Geht in Langnau ein Feuerteufel um? Die Frage liegt nahe: Seit Sonntag hat es in der Gemeinde dreimal gebrannt.

Roter Schimmer am dunklen Himmel: In der Nacht auf gestern ging in Langnau ein Schuppen in Flammen auf.

Roter Schimmer am dunklen Himmel: In der Nacht auf gestern ging in Langnau ein Schuppen in Flammen auf.

(Bild: Leserbild Severin Jakob)

Johannes Hofstetter

Es kann ein Zufall sein – oder Absicht: drei Brände in drei Nächten – das ist in Langnau viel Feuer aufs Mal. Zuvor war es wochenlang ruhig gewesen; am 30.Juli eliminierte die Feuerwehr ein überhitztes Heuhäufchen am Strassenrand. In der Nacht auf gestern bekam es der Langnauer Löschtrupp dann aber mit einem echten Brand zu tun: Durch Anwohner alarmiert, rückten die Feuerwehrleute um 0.40 Uhr ins Nidermoos an der Hühnerbachstrasse aus. Dort standen auf einem umzäunten Areal ein Schuppen und ein Wohnmobil in Flammen.

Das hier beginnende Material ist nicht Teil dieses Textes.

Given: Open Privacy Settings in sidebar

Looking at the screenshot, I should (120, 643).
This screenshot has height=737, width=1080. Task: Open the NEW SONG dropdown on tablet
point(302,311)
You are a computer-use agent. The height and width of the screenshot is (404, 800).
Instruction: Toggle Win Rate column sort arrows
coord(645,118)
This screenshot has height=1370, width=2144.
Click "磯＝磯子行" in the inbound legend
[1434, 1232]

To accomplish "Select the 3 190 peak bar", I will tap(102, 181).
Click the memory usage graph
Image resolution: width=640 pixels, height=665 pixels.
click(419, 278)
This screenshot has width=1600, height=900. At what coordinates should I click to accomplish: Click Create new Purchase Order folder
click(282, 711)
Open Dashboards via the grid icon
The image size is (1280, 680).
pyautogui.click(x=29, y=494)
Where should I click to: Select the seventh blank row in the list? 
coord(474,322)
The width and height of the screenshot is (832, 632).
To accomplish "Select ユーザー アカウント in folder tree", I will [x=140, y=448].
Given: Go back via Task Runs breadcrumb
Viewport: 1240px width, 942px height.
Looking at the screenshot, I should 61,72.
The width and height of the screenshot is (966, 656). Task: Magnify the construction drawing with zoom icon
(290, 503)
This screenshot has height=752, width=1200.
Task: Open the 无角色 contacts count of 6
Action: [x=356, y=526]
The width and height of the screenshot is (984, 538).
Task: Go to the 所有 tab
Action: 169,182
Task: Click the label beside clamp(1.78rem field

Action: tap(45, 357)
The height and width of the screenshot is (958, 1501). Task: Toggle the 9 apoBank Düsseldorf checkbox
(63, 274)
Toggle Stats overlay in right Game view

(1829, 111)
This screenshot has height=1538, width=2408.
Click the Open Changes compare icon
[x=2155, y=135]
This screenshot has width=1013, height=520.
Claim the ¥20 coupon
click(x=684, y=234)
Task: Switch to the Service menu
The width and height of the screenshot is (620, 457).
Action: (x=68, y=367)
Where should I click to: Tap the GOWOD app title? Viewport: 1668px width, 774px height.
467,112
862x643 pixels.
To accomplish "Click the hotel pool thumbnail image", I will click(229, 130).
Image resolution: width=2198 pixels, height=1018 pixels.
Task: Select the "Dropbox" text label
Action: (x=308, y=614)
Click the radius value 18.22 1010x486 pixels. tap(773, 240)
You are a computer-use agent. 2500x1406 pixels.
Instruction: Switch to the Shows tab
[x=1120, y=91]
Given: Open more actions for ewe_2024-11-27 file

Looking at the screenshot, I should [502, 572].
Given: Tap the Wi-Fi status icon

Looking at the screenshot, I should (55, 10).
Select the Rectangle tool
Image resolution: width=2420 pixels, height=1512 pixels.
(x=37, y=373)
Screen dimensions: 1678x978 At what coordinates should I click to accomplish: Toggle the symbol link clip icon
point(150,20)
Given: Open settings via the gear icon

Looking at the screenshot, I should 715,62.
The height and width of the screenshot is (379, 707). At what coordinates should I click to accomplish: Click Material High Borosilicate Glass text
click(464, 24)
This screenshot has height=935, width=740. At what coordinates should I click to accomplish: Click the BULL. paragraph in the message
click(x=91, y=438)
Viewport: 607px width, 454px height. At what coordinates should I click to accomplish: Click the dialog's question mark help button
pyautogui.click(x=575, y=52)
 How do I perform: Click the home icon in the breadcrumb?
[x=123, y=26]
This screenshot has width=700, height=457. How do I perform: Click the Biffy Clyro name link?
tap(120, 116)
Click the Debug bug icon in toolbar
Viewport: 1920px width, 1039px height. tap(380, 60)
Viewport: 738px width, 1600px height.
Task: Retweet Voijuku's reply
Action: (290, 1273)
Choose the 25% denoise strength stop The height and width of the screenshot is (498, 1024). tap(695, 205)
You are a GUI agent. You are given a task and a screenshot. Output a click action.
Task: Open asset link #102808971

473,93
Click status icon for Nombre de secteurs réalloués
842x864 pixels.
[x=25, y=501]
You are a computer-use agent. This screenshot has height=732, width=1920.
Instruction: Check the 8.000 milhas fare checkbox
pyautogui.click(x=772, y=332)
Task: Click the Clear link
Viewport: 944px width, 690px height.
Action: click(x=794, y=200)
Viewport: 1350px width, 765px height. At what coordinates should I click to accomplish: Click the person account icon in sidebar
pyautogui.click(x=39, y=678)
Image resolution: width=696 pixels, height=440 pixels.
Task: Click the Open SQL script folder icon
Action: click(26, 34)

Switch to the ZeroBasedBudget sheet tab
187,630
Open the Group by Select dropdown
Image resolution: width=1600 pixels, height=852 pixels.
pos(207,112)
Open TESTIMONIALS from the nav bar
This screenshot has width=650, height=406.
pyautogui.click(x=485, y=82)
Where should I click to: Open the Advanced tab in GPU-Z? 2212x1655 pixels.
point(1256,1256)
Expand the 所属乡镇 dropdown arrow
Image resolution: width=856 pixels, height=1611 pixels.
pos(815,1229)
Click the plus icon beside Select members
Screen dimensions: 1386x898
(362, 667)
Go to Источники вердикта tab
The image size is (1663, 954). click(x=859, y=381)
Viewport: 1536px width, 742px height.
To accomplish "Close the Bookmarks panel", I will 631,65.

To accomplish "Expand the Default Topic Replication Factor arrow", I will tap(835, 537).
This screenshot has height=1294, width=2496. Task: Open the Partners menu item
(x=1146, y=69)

Sowohl das Häuschen als auch der Wagen wurden dabei «vollständig zerstört», wie die Kantonspolizei Bern und Simon Bichsel, der Regierungsstatthalter des Amts Signau, gestern Mittag mitteilten. Menschen seien keine verletzt worden, heisst es in dem Communiqué. 8 Legehennen und über 20 Kaninchen hätten in den Flammen aber ihr Leben gelassen. Die Höhe des Sachschadens ist gemäss der Polizei noch nicht bezifferbar. Spezialisten des Dezernats Brände und Explosionen waren gestern vor Ort, um abzuklären, was das Feuer verursacht haben könnte – oder wer. Denn bemerkenswert ist: Schon am letzten Sonntag hat es in Langnau gebrannt. Und zwar gleich zweimal.

Feuerteufel am Werk?

Das erste Feuer brach laut Kapo-Sprecher Heinz Pfeuti in der Nacht von Samstag auf Sonntag kurz nach Mitternacht aus. Das zweite wurde den Rettungsdiensten am Sonntag um 23.15 Uhr gemeldet. Mit Blick auf die laufenden Ermittlungen kann Kapo-Sprecher Pfeuti nicht sagen, ob in Langnau seit neustem ein Feuerteufel umgeht. «Die Frage nach einer Brandserie kann ich möglicherweise beantworten, wenn die Brandursachen abgeklärt sind. Erst dann lässt sich allenfalls erkennen, ob es zwischen den Vorfällen irgendwelche Übereinstimmungen gibt.»